In 1999, Innovative Leadership made a conscientious decision to make sure that all our programs and courses satisfy the basics of adult learning and MTT. We focus on an “application and action” methodology for learning. All of our training has a basic foundation that is research-based or validated by demonstrated results. We find that challenging the status quo is fun, but introducing something for fun is a waste of time and resources. We use a proven process for adult learning and facilitation.

We incorporate video and audio to reinforce the issues or key points of discussion. We find that people learn and retain more if they can “see it”, “feel it”, “taste it, and “smell it”. Many of our videos and audio are usually entertaining in nature but reinforce the research or content needed to be learned.

We also find that the facilitators of any adult training program must make the connection between the new material being introduced and the application of the learned material into the workplace. We tend to differ from the academic community in this regard since we use facilitators that have previous management experience so that this connection can be related to a real workplace environment and not a text book hypothetical.

Our public workshops bring management personnel together from all types of industries and we have found in our post – course evaluations that this small inter-disciplinary group found the open discussion on how the learned material was applied in their workplace environment was just as important as the learned material itself. Sharing the knowledge of how to apply the learned skill and seeing things from a different perspective are certainly two of the most beneficial components of our unique adult learning process.

We realized long ago that people development requires a learning environment where conversation is the key ingredient to adult learning.
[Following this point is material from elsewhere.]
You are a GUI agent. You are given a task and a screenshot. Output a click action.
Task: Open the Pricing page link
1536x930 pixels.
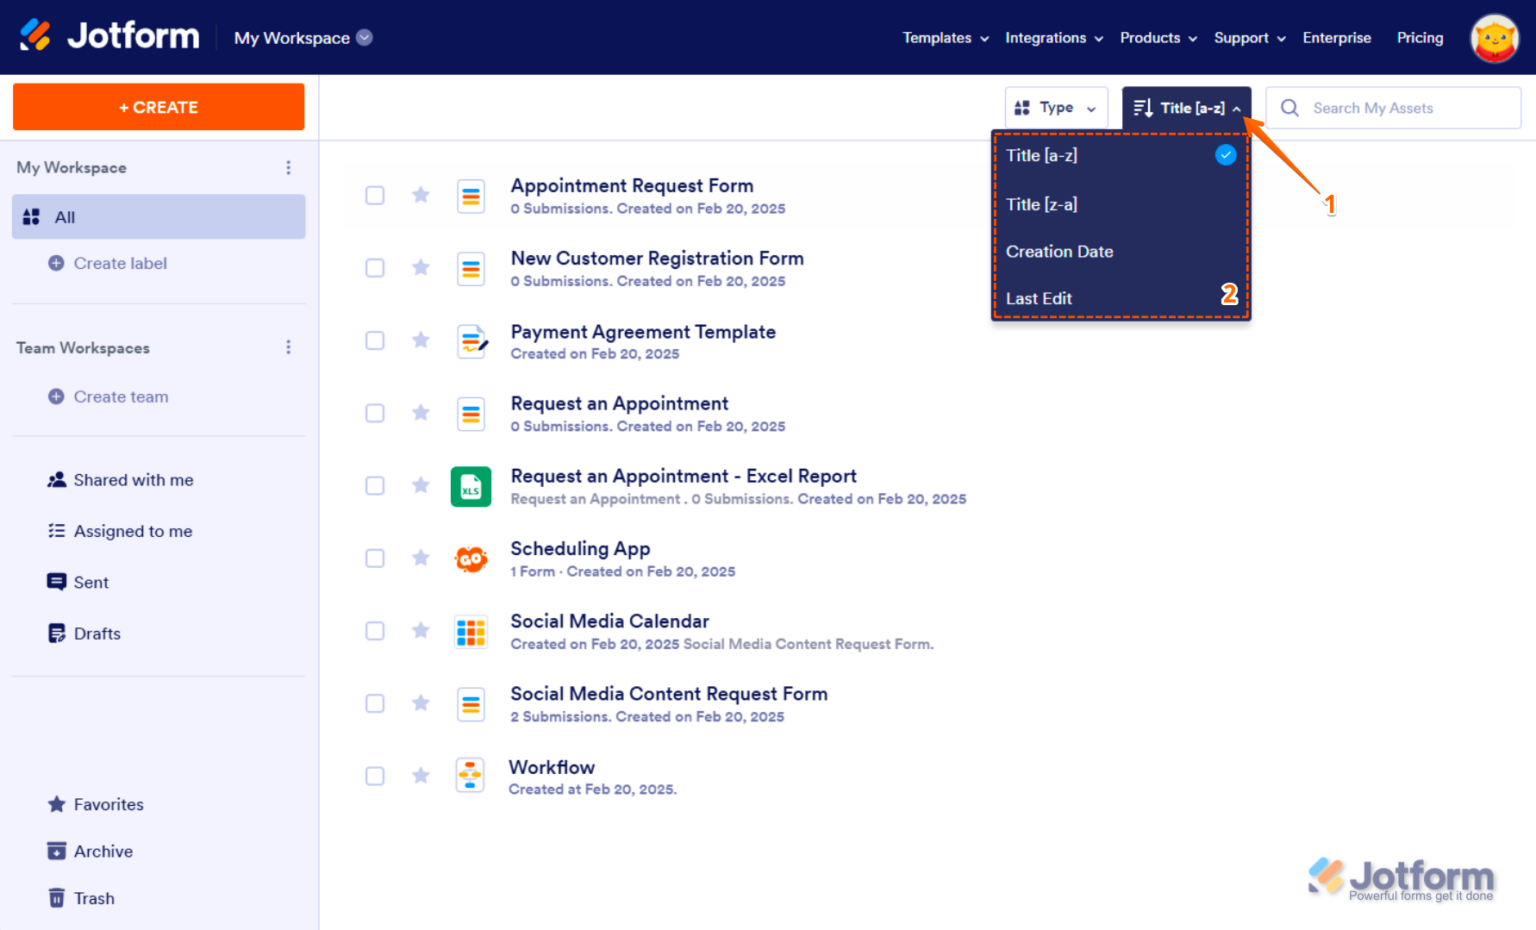click(x=1420, y=38)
We focus on creating conversations whereby managers learn about techniques and then tell others how they have applied their learned materials in their work environment. We provide several tools that may help the mangers implement their newly learned information in the workplace and we evaluate and allow them to re-design the tools for a more effective outcome.
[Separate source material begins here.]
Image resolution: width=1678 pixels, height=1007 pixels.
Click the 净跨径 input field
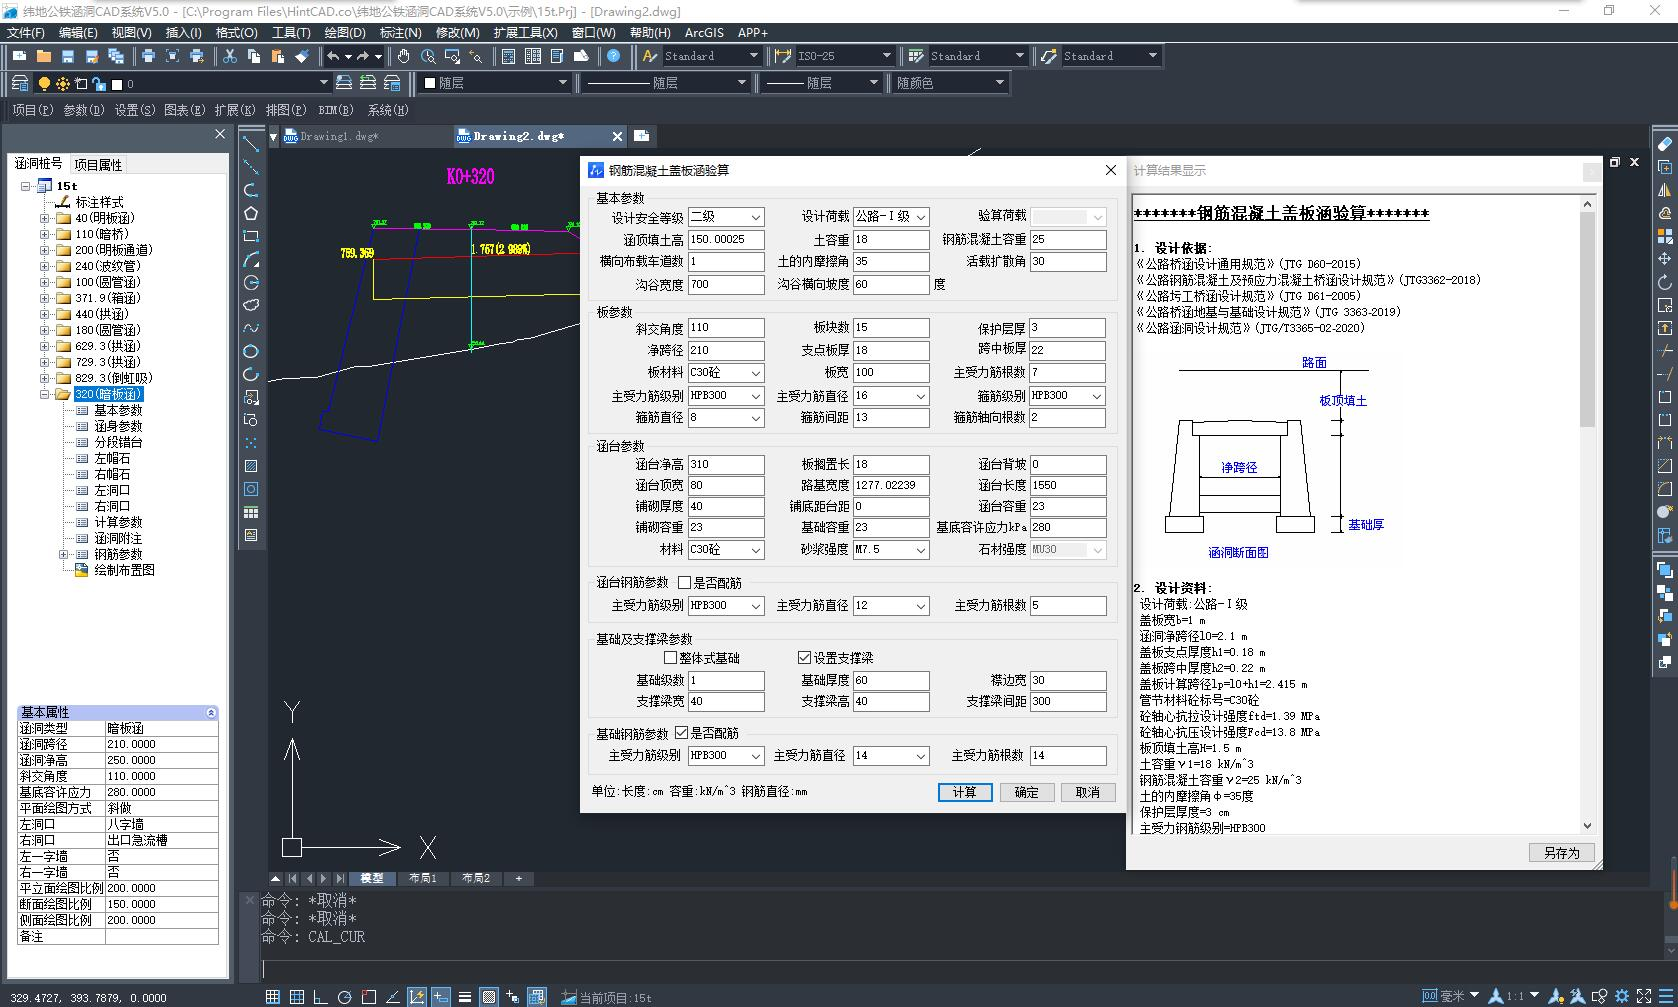pyautogui.click(x=725, y=350)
Speaking of outcomes; isn’t that what learning is all about? All of our programs are goal-oriented and give the participant the opportunity to set goals that will provide success for them as managers with a system to measure the results. Most workplace environments today are results-oriented so we need to focus our managers on improving their skills to produce a desired outcome, using the tools to implement the application for the learned materials, measuring the results in terms of performance and productivity and measuring the results for sustained growth.

You can choose any training company, program, or material. When you choose a vendor or program, please ask yourself the following questions prior to the selection:

  • How does the management training program meet the standards established by MMT and satisfy the basics of Adult Learning?
  • Is your management development program goal-oriented?
  • What tools does your management training program provide to measure personal growth and development?
  • Does your management training program provide a process for implementation or application?
  • Is the ROI for your management training program available upfront and how is the success of your management training program measured?

    Make sure your management training programs meet those requirements. If they do, you will see enhanced performance and improved productivity from your management team. It is the measured results that make the difference in achievement.